Provided information
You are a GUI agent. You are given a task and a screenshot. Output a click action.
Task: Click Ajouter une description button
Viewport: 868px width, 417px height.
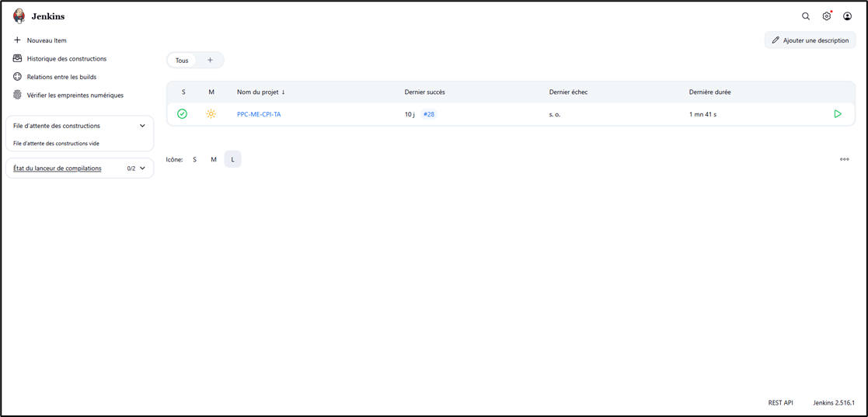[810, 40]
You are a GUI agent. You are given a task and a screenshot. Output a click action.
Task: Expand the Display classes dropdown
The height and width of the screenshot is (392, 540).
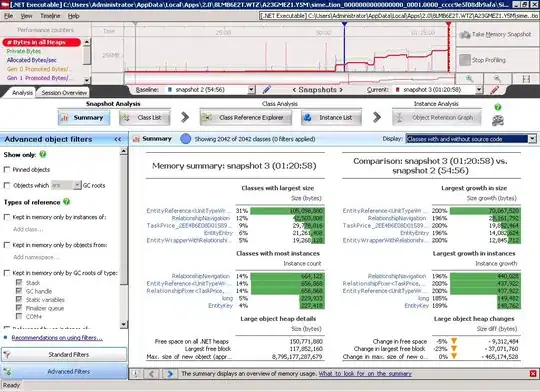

* * *

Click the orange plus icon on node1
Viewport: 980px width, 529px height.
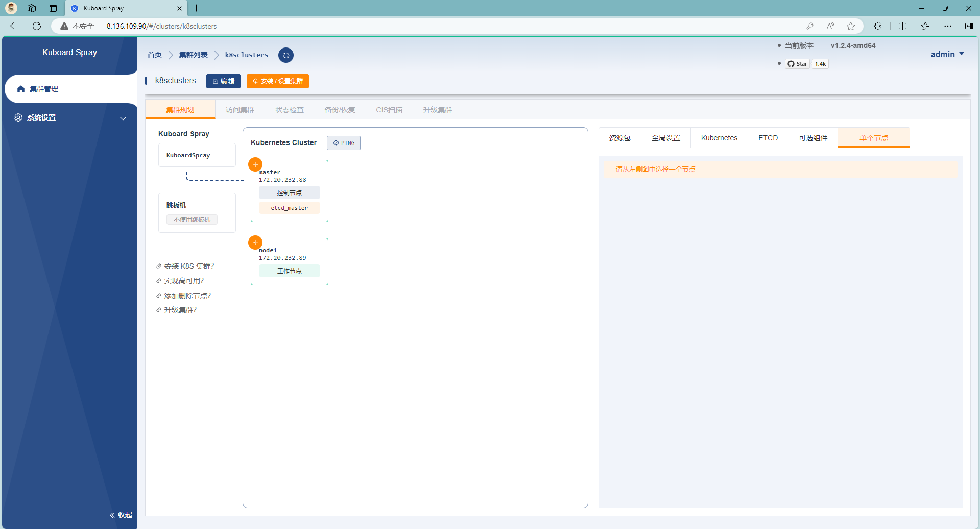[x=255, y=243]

To do
Please copy the lines above exactly, starting at the line that holds "Viewport: 868px width, 417px height." and ending at the line that holds "The height and"; include both, but no pictures.

Solution to the exercise
Viewport: 868px width, 417px height.
[810, 40]
You are a GUI agent. You are given a task and a screenshot. Output a click action.
Task: Expand the Display classes dropdown
The height and width of the screenshot is (392, 540).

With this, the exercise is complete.